___ SUPPLIED INFORMATION
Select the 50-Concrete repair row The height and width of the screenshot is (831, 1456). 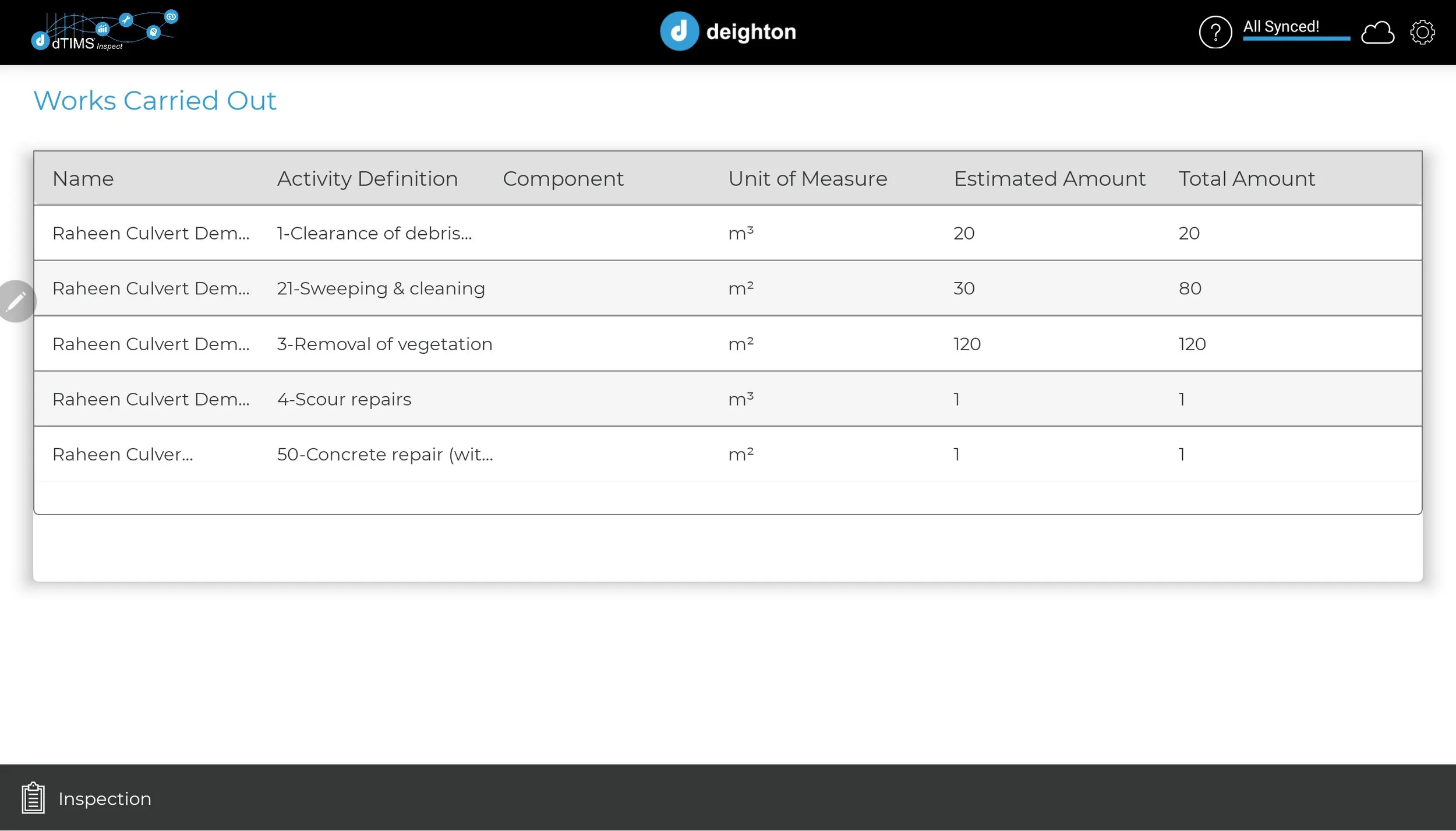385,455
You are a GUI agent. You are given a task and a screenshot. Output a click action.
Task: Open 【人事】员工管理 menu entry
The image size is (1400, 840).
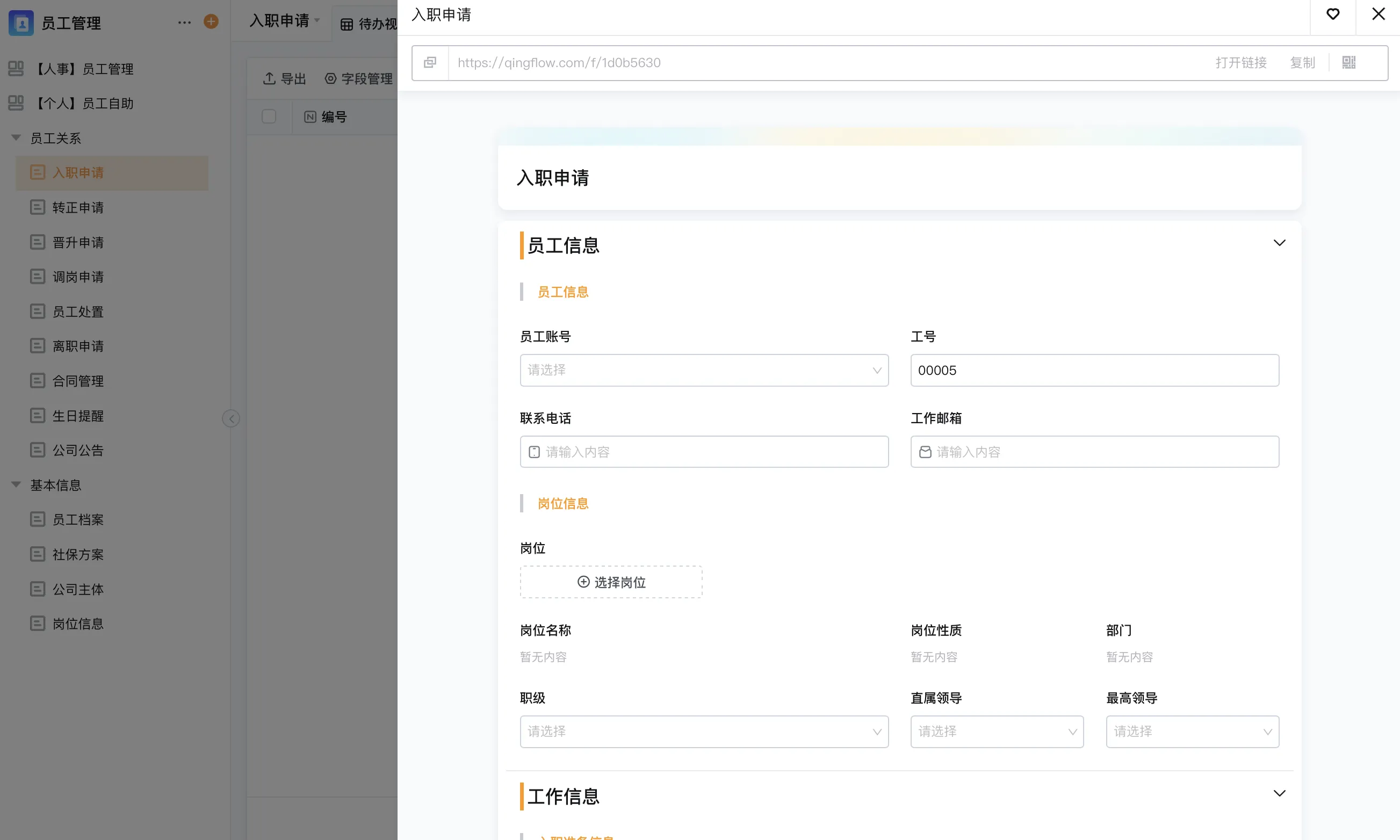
______
___ SUPPLIED INFORMATION
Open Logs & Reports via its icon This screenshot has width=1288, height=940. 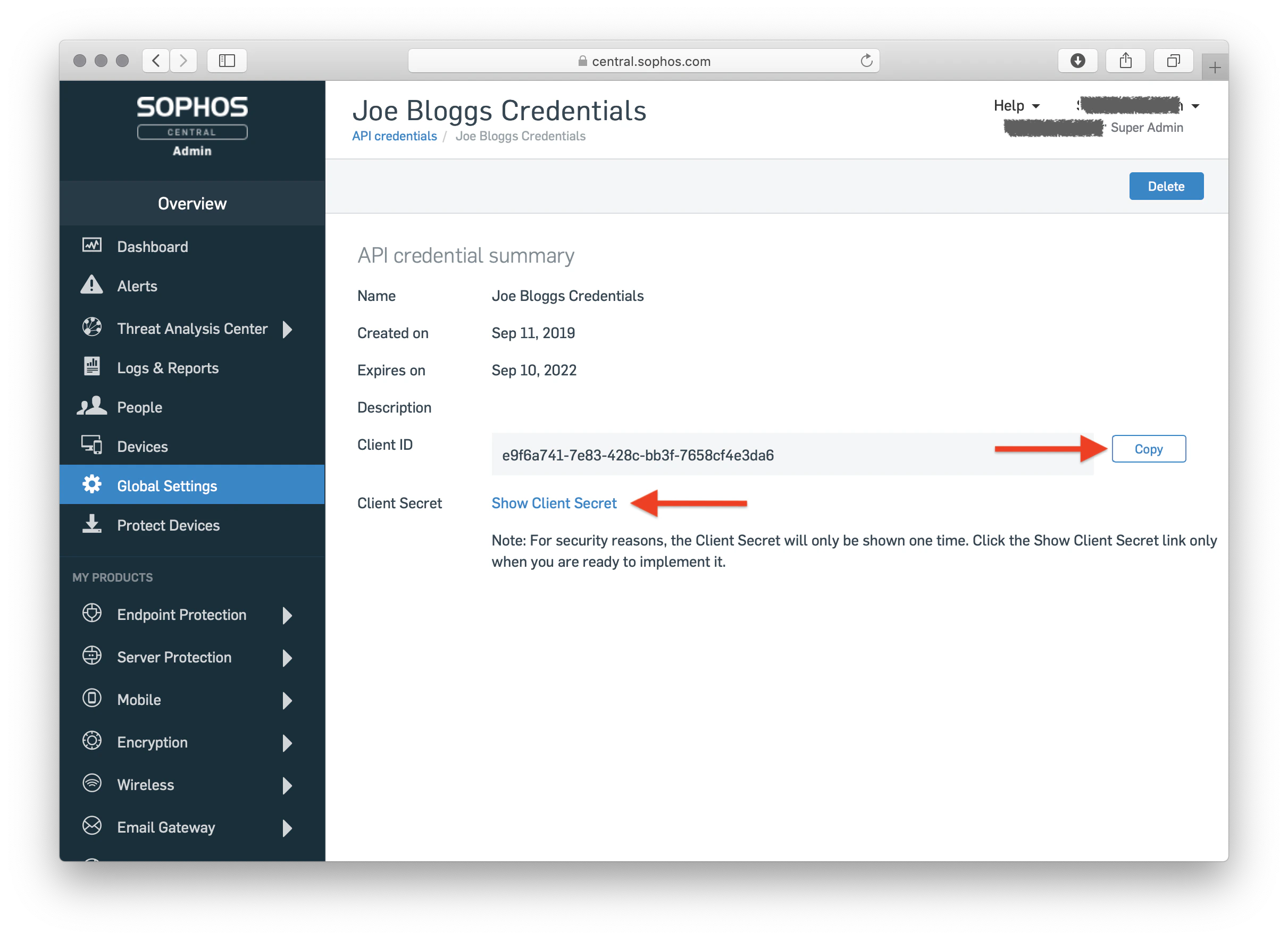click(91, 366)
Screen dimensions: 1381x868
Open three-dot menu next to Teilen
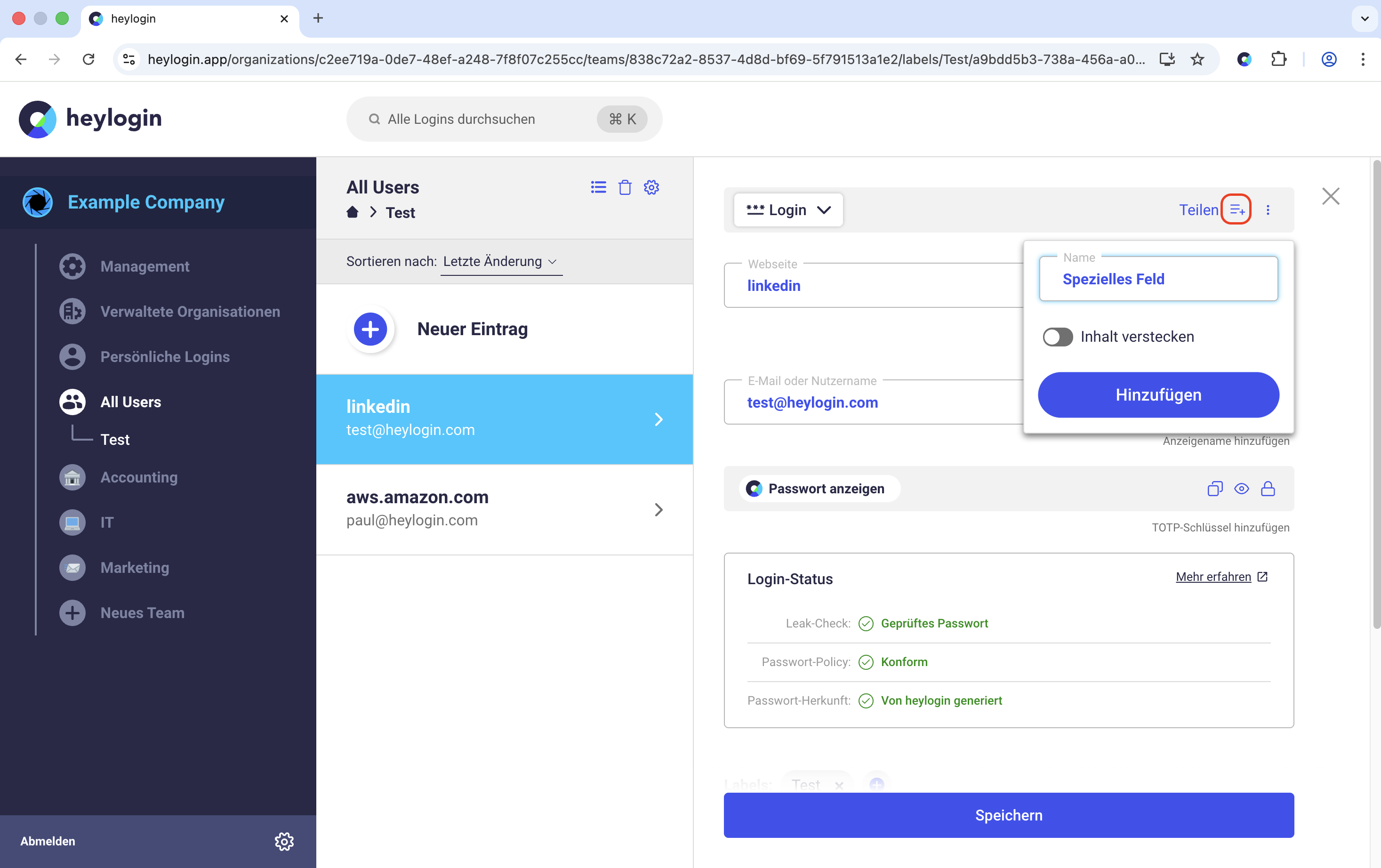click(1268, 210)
______
* [WHAT TO PRODUCE] Reproduce the lines above, beginning at the line with "You are a GUI" and stopping after the line with "The image size is (1400, 840).", exactly as they are.

* [ANSWER BELOW]
You are a GUI agent. You are given a task and a screenshot. Output a click action.
Task: Open 【人事】员工管理 menu entry
The image size is (1400, 840).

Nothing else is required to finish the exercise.